For patients at high risk of postoperative delirium, interventions include medication management and family education.
Preoperative cognitive assessments can identify patients at high risk of postoperative delirium and prompt interventions, recent research shows.
Postoperative delirium (POD) is disturbance of consciousness with impaired attention, and it is the most common surgical complication for older adults. While most deliriums are reversible, they are associated with increased morbidity and mortality, as well as longer length of stay.
The recent research focused on 173 vascular surgery patients who underwent the Montreal Cognitive Assessment (MoCA) before their procedures. After surgery, 11.6% of the patients experienced POD.
"MoCA scores can be used in the preoperative period to identify patients at high risk of POD, which can provide important predictive information to the clinician but also to the patient and family," the researchers wrote.
The research team also identified predictors of POD—some major surgical procedures such as lower limb amputation and open aortic repair, MoCA scores showing moderate to severe cognitive impairment, and previous delirium.
Intervening to limit delirium
The lead author of the research, Rima Styra, MD, MEd, told HealthLeaders there are three primary interventions after a surgical patient has been deemed at high risk for POD.

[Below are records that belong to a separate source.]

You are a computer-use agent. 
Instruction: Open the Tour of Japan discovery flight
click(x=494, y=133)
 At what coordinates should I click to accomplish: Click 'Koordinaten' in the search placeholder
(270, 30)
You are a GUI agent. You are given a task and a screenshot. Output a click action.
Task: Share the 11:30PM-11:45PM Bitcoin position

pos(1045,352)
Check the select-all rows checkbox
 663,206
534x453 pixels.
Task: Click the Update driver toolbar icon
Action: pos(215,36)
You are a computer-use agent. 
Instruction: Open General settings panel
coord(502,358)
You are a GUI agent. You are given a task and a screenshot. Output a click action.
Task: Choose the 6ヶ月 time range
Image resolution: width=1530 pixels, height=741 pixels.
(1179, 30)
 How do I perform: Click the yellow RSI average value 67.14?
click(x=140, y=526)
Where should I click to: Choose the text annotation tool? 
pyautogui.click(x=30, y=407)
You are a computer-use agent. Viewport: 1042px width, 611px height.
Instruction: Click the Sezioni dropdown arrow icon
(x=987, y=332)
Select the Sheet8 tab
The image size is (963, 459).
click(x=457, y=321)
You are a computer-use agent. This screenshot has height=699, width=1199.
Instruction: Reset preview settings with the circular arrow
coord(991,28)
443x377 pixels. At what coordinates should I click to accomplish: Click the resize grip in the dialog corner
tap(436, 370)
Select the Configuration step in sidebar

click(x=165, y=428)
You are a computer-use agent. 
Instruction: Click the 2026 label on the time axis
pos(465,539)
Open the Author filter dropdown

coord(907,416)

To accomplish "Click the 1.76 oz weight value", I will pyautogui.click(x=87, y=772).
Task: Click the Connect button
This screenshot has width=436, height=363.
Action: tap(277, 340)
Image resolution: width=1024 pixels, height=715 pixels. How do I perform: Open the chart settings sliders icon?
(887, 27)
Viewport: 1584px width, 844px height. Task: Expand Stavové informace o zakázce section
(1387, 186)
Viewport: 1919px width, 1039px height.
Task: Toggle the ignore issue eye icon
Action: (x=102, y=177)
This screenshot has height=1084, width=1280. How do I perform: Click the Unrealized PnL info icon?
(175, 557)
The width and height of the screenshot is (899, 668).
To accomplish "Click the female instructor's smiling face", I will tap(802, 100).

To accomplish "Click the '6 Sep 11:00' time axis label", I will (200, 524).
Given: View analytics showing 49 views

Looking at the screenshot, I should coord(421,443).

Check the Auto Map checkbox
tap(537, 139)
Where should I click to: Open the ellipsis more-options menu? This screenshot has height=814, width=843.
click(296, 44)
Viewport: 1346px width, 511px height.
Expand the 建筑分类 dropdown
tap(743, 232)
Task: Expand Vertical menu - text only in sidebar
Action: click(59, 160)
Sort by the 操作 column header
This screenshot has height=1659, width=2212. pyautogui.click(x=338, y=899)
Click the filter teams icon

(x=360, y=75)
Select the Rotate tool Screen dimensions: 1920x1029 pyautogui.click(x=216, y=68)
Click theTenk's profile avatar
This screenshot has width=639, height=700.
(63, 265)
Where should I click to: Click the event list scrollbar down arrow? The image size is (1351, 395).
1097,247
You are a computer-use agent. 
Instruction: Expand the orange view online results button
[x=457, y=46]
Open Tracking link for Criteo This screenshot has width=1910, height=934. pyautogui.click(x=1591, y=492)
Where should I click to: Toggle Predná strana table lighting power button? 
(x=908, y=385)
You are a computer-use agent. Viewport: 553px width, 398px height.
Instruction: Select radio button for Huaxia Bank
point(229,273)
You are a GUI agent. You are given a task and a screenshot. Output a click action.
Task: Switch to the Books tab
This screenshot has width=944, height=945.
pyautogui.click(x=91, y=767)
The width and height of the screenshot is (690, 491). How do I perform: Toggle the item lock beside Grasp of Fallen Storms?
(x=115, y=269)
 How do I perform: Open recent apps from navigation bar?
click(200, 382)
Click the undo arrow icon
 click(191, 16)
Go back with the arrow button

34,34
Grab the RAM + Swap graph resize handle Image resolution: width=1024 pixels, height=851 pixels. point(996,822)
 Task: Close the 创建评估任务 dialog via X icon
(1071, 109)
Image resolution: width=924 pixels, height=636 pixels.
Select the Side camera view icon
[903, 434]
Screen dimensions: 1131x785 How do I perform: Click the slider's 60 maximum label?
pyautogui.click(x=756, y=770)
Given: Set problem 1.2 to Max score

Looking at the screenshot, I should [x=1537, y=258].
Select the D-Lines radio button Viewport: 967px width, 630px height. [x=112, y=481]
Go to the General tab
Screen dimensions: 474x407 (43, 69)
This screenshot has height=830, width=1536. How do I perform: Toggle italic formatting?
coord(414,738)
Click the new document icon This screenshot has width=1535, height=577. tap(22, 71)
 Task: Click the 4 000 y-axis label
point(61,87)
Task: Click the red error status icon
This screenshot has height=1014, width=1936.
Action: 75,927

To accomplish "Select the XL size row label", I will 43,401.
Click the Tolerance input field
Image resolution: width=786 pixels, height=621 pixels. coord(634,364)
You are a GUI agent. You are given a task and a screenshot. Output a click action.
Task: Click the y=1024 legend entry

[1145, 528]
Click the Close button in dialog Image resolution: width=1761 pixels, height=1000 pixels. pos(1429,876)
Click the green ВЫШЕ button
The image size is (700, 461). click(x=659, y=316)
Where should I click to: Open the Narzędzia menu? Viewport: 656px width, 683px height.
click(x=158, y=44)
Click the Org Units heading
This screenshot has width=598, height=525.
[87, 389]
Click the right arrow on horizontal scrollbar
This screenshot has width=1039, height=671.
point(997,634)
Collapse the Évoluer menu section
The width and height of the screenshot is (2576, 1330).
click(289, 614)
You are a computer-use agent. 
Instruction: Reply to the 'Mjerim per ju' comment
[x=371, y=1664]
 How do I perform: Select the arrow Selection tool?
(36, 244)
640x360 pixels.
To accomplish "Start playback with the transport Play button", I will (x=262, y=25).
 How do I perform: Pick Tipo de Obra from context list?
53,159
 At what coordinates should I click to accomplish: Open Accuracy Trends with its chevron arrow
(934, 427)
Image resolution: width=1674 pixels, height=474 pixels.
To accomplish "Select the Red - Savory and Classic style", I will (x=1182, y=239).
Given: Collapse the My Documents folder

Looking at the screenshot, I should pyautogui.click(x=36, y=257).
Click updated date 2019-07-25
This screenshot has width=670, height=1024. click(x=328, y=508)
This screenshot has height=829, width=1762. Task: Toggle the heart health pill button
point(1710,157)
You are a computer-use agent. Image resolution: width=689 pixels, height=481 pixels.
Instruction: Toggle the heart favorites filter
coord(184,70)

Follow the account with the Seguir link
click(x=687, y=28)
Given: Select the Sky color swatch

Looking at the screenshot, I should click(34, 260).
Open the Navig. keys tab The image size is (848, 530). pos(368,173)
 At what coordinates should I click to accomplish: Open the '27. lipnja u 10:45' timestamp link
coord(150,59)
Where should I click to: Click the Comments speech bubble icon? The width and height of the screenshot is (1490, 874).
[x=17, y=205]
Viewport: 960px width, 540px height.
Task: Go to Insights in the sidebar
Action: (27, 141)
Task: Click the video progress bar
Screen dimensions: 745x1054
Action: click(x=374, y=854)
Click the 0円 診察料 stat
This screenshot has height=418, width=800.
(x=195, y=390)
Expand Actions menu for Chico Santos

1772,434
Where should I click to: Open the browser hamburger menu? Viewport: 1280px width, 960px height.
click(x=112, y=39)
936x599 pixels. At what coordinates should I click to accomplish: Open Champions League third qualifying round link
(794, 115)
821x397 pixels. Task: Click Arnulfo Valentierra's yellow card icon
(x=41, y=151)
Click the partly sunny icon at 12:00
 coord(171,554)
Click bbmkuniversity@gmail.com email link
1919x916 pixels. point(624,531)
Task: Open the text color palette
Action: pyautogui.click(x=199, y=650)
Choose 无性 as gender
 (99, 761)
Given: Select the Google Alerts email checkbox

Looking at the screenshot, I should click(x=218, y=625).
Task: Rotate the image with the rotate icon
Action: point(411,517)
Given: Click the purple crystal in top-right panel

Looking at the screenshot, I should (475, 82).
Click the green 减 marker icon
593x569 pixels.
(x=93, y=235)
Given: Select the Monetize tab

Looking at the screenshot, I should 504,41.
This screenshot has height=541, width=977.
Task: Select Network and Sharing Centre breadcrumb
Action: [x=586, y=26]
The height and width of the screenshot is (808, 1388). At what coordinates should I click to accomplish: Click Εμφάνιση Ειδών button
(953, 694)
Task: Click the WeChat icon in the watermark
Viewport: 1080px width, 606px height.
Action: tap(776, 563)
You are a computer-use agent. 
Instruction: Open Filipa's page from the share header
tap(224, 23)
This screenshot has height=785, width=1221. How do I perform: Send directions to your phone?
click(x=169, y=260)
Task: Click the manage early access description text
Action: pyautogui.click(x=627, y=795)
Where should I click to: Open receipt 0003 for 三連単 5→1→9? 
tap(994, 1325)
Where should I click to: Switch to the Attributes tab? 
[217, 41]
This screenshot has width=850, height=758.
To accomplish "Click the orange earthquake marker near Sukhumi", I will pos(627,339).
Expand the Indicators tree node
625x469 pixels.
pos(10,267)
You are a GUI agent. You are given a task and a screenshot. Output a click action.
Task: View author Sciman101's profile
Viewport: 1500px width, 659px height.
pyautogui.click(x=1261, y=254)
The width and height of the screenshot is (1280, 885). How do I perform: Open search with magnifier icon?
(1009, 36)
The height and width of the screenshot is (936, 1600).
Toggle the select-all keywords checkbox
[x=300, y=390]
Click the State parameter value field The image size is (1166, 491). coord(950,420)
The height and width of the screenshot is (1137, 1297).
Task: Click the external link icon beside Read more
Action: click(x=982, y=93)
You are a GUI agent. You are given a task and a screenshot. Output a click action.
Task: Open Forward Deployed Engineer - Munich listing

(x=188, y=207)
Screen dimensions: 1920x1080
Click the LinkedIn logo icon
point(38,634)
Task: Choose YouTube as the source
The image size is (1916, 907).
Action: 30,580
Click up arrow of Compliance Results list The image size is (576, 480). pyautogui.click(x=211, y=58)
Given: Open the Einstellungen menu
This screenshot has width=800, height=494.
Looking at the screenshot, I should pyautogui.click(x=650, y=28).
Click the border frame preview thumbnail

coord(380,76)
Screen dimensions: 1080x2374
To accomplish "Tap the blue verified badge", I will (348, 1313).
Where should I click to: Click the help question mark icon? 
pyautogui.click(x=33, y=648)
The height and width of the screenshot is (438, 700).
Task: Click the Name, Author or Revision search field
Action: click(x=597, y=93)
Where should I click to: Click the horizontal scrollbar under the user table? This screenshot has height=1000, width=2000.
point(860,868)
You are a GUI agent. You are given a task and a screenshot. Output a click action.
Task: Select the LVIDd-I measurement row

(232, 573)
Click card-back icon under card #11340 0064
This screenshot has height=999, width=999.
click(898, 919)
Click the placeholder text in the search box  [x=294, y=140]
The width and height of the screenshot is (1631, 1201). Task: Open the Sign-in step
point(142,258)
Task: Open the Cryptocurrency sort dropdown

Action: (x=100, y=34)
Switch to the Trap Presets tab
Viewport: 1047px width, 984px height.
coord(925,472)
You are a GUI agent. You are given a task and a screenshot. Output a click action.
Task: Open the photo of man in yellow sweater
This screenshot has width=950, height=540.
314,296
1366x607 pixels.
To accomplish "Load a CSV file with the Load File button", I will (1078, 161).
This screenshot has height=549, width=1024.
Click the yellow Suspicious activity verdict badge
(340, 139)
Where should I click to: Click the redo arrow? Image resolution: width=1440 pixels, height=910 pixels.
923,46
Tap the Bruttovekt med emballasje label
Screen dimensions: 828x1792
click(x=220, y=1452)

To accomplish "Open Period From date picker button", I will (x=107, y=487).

- Medication management: A top priority is discontinuing benzodiazepines and reviewing over-the-counter sleeping drugs. Some patients also have substance abuse issues. If patients can be screened early for delirium risk, care teams can make changes in medications or help with substance abuse.
- Anesthesia: Anesthesiologists can make adjustments in care to avoid exacerbating risk factors for POD.
- Family education: Many family members are unaware of delirium and need to be educated about the risk. They often don't understand how someone could have surgery and end up confused and paranoid. One-on-one educational conversations with family members are ideal, usually the day when the patient arrives for surgery.
Conducting cognitive assessments
Beyond identifying high-risk patients, there are a pair of significant benefits from administering preoperative cognitive assessments, said Styra, who is affiliated with the Peter Munk Cardiac Center at University Health Network in Toronto, Ontario, Canada, and the Department of Psychiatry at University of Toronto.
"First, you can find out about the patient's cognitive functioning prior to it being affected by surgery—you find out about the overall functioning prior to surgery. It gives a baseline that you want the patient to return to. You also get an opportunity to obtain information from the patient. Many patients have been prescribed medications that they do not take. It's important to know whether they are taking their medications or not."
Christopher Cheney is the senior clinical care editor at HealthLeaders.
Delirium is associated with increased morbidity and mortality, as well as higher costs of care such as longer length of stay.
Preoperative cognitive assessments have benefits beyond screening for delirium risk, including establishment of baseline cognitive functioning.
Predictors of postoperative delirium include prior history of delirium and some major surgeries such as lower limb amputation.